Performance of using CartesianIndices with MArray

nchisholm · February 27, 2022, 10:40pm

Multidimensional algorithms built on CartesianIndices seem to have significant performance overhead when applied to StaticArrays.MArrays, but not regular Arrays. Writing several functions with nested loops for different dimensions (or leveraging the macros in Base.Cartesian) recovers performance, but I am wondering why the more elegant CartesianIndices solution is slower when used with MArray.

To demonstrate the problem, consider an N-dimensional algorithm that takes a function f(i_1, ⋯, i_N) of the N indices and uses it to fill the elements of an input array arr.

function fillfn_cartesianindices!(arr::AbstractArray, f::F) where F  # force specialization
    @inbounds for I ∈ CartesianIndices(arr)
        arr[I] = f(I)
    end
    return arr
end

Here is a similar @generated function using the Base.Cartesian macros.

using Base.Cartesian

@generated function fillfn_basecartesian!(arr::AbstractArray{<:Any,N}, f::F) where {N,F}
    # Generate an expression of nested for loops:
    #   for i_N ∈ axes(arr, N), ..., i_1 ∈ axes(arr, 1)
    #       arr[i_1, ..., i_N] = f(i_1, ..., i_N)
    #   end
    quote
        @inbounds @nloops $N i arr begin
            (@nref $N arr i) = (@ncall $N f i)
        end
        return arr
    end
end

Finally, here is function of indices to feed to either of the above functions (for the four dimensional case).

    indexfunc4d(i, j, k, l) = (i==k) * (j==l) - (i==l) * (j==k)
    @inline indexfunc4d(I::CartesianIndex{4}) = indexfunc4d(Tuple(I)...)

Benchmarking on a 3×3×3×3 Array shows that using CartesianIndices has no performance overhead.

using BenchmarkTools
using StaticArrays

let dims = (3,3,3,3)
    T = eltype(indexfunc4d(map(_ -> 1, dims)...))

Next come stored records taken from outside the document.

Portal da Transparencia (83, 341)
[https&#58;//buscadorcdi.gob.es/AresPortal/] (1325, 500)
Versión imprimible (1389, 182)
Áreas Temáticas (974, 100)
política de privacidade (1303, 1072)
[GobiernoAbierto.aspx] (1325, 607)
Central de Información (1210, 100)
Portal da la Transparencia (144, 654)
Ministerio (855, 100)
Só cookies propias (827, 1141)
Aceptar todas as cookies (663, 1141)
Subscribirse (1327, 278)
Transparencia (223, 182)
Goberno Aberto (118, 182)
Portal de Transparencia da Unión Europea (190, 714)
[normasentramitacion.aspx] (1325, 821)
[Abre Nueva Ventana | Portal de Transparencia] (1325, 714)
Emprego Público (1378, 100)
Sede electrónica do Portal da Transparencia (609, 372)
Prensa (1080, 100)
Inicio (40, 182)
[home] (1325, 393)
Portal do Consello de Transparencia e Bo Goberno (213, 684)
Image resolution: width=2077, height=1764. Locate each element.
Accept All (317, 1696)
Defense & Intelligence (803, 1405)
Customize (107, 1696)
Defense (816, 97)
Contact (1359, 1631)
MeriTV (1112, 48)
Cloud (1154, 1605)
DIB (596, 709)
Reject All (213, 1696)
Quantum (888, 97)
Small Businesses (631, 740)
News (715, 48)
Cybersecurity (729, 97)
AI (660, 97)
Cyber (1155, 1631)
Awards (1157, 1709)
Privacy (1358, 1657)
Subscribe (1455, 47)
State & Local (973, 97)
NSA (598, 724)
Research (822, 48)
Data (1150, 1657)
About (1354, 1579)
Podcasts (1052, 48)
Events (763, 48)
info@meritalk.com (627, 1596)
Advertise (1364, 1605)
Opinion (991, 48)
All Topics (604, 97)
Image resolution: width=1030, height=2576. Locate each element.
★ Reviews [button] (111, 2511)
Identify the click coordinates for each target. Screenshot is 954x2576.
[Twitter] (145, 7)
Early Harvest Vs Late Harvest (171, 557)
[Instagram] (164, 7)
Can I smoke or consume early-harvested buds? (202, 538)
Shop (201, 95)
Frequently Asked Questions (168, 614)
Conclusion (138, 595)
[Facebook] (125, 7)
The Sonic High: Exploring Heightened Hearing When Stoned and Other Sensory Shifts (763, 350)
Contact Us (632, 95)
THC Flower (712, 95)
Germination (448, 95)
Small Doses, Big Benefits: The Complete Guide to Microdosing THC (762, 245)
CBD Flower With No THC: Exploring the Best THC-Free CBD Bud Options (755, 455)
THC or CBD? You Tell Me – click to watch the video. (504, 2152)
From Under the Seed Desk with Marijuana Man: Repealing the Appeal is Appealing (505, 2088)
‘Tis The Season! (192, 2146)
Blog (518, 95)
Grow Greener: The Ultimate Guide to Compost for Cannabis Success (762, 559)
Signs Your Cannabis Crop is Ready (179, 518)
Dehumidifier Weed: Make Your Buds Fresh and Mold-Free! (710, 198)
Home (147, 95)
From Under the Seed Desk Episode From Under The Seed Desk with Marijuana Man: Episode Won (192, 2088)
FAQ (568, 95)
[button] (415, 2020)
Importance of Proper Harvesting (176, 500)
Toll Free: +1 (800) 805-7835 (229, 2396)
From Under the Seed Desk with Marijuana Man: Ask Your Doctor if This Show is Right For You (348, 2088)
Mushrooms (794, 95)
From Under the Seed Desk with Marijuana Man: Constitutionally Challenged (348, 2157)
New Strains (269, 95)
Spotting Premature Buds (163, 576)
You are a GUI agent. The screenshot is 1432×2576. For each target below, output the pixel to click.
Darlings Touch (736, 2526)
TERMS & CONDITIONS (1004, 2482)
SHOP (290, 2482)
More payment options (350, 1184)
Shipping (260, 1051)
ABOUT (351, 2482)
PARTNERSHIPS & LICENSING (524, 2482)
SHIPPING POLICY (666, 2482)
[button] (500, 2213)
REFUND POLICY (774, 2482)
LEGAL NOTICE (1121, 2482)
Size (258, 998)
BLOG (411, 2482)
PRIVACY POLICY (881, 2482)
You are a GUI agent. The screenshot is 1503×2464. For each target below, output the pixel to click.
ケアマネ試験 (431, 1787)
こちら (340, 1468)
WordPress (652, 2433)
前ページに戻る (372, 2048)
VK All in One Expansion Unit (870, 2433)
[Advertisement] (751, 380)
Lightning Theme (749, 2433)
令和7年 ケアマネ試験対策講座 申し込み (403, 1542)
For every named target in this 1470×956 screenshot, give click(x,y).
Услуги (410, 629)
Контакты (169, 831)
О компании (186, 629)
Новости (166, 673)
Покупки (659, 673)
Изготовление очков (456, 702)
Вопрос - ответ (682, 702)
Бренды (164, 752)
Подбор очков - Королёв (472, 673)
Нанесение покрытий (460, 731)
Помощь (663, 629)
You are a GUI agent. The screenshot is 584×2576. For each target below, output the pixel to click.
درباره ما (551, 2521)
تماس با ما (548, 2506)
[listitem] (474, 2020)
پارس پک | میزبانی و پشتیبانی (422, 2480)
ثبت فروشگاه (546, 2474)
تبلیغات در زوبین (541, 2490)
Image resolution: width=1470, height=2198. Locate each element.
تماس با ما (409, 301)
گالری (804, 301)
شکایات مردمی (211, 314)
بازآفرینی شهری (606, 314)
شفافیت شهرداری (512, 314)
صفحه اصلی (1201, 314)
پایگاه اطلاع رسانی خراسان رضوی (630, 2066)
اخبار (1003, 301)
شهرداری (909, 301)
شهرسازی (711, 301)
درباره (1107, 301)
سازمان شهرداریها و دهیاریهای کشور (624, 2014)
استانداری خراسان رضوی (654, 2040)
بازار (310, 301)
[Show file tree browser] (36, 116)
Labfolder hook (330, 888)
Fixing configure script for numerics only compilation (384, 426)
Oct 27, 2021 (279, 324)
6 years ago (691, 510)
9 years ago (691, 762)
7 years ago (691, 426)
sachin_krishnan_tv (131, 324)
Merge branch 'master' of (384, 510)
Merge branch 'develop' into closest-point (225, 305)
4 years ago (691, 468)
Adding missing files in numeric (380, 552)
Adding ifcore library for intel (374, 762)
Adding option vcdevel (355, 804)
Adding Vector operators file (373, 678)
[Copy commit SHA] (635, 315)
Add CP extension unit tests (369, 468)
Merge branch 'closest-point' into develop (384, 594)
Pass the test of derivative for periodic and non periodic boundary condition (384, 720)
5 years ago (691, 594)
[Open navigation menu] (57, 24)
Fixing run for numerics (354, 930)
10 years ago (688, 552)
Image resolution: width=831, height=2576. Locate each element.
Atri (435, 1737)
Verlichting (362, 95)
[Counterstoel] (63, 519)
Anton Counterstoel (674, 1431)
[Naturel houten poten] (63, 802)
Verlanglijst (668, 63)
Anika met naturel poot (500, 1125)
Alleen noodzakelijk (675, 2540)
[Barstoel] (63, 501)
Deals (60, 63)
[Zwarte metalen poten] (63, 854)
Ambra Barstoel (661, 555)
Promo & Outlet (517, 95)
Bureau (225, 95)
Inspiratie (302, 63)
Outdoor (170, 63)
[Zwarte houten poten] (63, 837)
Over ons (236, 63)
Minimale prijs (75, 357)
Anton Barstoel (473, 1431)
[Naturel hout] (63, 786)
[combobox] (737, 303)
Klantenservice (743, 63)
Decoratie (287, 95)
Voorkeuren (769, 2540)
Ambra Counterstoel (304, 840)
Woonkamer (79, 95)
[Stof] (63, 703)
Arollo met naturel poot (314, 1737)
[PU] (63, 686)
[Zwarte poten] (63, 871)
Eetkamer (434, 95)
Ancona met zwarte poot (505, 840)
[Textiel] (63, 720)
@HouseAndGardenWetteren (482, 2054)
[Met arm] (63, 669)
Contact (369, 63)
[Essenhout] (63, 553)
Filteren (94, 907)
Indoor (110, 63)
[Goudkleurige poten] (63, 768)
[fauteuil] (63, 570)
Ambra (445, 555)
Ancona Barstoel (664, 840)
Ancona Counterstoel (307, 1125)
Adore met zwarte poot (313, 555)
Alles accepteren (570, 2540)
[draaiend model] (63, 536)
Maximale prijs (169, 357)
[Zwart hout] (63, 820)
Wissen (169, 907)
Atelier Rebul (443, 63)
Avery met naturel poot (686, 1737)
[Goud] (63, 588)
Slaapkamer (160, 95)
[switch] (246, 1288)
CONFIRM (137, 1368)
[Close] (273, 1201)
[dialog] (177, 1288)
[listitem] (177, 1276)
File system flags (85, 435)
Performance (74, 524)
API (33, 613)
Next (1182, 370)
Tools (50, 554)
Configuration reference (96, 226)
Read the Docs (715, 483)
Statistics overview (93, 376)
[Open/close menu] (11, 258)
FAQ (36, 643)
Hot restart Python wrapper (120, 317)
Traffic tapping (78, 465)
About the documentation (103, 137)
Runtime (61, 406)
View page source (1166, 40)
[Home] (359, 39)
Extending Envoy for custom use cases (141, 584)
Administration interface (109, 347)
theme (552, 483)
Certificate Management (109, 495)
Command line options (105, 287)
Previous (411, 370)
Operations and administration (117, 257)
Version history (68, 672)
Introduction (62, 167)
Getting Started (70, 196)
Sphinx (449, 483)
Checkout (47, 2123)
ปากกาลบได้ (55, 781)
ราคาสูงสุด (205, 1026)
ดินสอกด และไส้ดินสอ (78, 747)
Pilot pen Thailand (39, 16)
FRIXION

    println("Using `CartesianIndices`")
    out1 = @btime(
        fillfn_cartesianindices!(A, $indexfunc4d),
        setup=(A = Array{$T}(undef, $dims))
    )
    println("Using `Base.Cartesian`")
    out2 = @btime(
        fillfn_basecartesian!(A, $indexfunc4d),
        setup=(A = Array{$T}(undef, $dims))
    )
    @assert out1 == out2
end;

Using `CartesianIndices`
  107.183 ns (0 allocations: 0 bytes)
Using `Base.Cartesian`
  114.619 ns (0 allocations: 0 bytes)

A similar benchmark where arr isa MArray shows that fillfn_basecartesian! 7x faster than fillfn_cartesianindices!.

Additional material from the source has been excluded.